Some Investigations On Statistical Physics Analysis In Free Electron Laser Physics

This thesis is dedicated to the improvement and generalization of the methods of the methods statistical physics in the analysis of high-gain free-electron laser at saturation. As the basis of this thesis we first review the relevant basic theory of the free electron laser, and especially the motion and radiation of a non-ideally injected election in three-dimensional low order magnetic is analyzed. Start from the one dimensional (1D) theory of Colson-Bonifacio FEL model we construct a three dimensional (3D) normalized simplified model which includes the transverse movement of the electrons. With the help of the foreign colleagues and from the former work of our team a direct numerical simulation code was rewritten for this new model using Matlab program; consequently the amendment of the3D mode included electronic transverse oscillation and the1D mode is investigated. With the Maximum Entropy condition at saturation and by introducing new conserved quantity the3D statistical theory is developed in order to calculate the saturation state parameters.
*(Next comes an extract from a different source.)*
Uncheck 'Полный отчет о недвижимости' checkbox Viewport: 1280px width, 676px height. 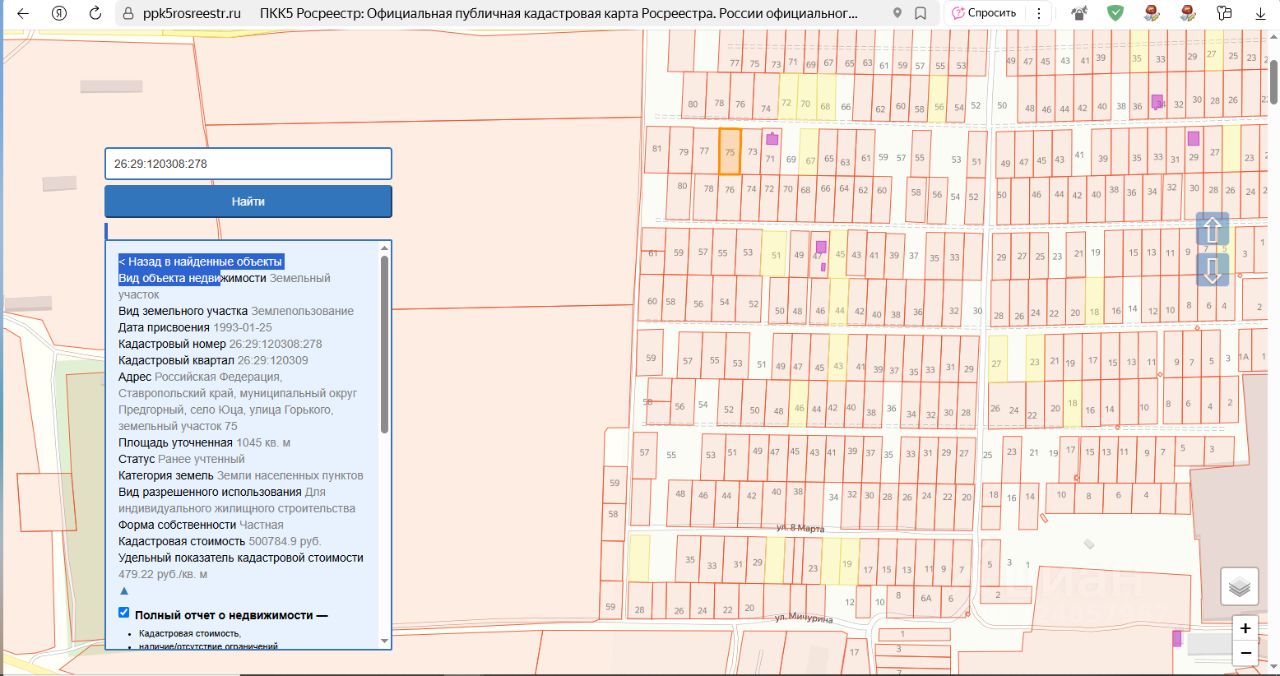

In addition the relevant calculating algorithm is developed and the code in Matlab is composed. As an application of the3D direct numerical simulation codes we discuss the saturation process of the self-amplified spontaneous emission Compton FEL in helical undulator. In certain transverse emittance case the relations of intensity bunching and electrons distributions are investigated for zero detuning with different energy dispersive electron beam "cold electron beam" and "warm electron beam". With a comparison between the results from3D and1D model respectively. The effects of different initial transverse emittance are also discussed by3D simulations. As main work of this thesis the intensity and bunching factor are calculated via1D and3D statistical methods in the same initial condition with the simulation methods. The relative correction between1D and3D model in both methods are also covered.